Pour Yves Leterme, le Père Noël est vraiment une ordure. Voici à peine plus d’un an, alors que sapins et guirlandes brillaient de tous leurs feux dans les salons, Guy Verhofstadt fêtait son intronisation comme Premier ministre  » intérimaire « . Le  » Numero Uno « , libéral, ennemi juré du CD&V, faisait ainsi un formidable pied de nez à celui qui avait séduit 800 000 électeurs en juin 2007. Leterme en concevra beaucoup d’aigreur, alimentant ses penchants acariâtres et sa nature revancharde. En mars 2008, enfin, le champion électoral de la Flandre est sacré Premier d’un gouvernement ressemblant comme deux gouttes d’eau à celui préfabriqué par Verhofstadt. Tel un coucou, Leterme s’installe dans le nid d’un autre, après neuf mois d’essais infructueux. Et, le vendredi 19 décembre 2008, il jette l’éponge, contraint à la démission suite à l’affaire Fortis. A croire qu’il aime les symboles : il lui aura fallu neuf mois pour accoucher de son gouvernement et, pile poil neuf mois plus tard, il l’enterre : qui dit mieux ?

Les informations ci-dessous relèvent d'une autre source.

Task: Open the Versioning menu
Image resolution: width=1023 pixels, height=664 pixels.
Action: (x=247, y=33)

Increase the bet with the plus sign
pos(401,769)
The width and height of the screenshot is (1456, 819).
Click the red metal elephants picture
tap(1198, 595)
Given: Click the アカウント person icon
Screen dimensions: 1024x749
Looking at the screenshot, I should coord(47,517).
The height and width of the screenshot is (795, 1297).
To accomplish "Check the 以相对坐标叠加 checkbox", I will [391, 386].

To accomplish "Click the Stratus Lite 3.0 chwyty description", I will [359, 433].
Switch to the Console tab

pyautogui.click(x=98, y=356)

L’histoire retiendra le père du funeste cartel CD&V/N-VA, qui aura contribué à dégrader grandement les relations Nord-Sud, avant d’imploser en septembre dernier. Elle épinglera aussi, sûrement, le gaffeur invétéré, le bosseur stressé, le mauvais caractère, le têtu solitaire, le politique sans vision, rongeant son frein en silence avant d’exploser de la manière la plus incontrôlée et la plus imprévisible qui soit. Mais qu’est-ce qui a bien pu lui passer par la tête, le mercredi 17 décembre, lorsqu’il distribue aux députés ébahis le relevé consciencieux des contacts entre son cabinet et des représentants du pouvoir judiciaire ? C’est plus fort que lui, il ne supporte pas les accusations  » injustes « . Or, à la Chambre, ce jour-là, il est malmené : l’opposition le soupçonne d’avoir exercé des pressions sur les magistrats chargés de statuer sur la vente de Fortis. Leterme la trouve saumâtre, se drape dans sa dignité offensée et s’en va rédiger ce brûlot, inconscient du tollé qu’il va déclencher. Lui qui est toujours tellement convaincu d’avoir raison tout seul, d’être dans son bon droit, scie la frêle branche sur laquelle il est assis. Il est comme ça, Yves Leterme : lorsqu’il s’anime, il se transforme en kamikaze. Il provoque l’ire du premier président de la Cour de cassation, le plus haut magistrat du royaume, qui réplique avec une lettre et une note accablantes pour le gouvernement, après avoir fait une  » analyse minutieuse  » du courrier du (toujours) Premier ministre. Mais cela ne suffit pas encore pour faire craquer Leterme : il s’accroche, envers et contre tout, démentant avoir commis la moindre erreur. Il aura fallu la démission de Jo Vandeurzen, l’ami CD&V, ministre de la Justice, ainsi que les coups de boutoir de l’Open VLD, partenaire de la majorité, pour le décider à se rendre chez le roi et présenter la démission de son gouvernement.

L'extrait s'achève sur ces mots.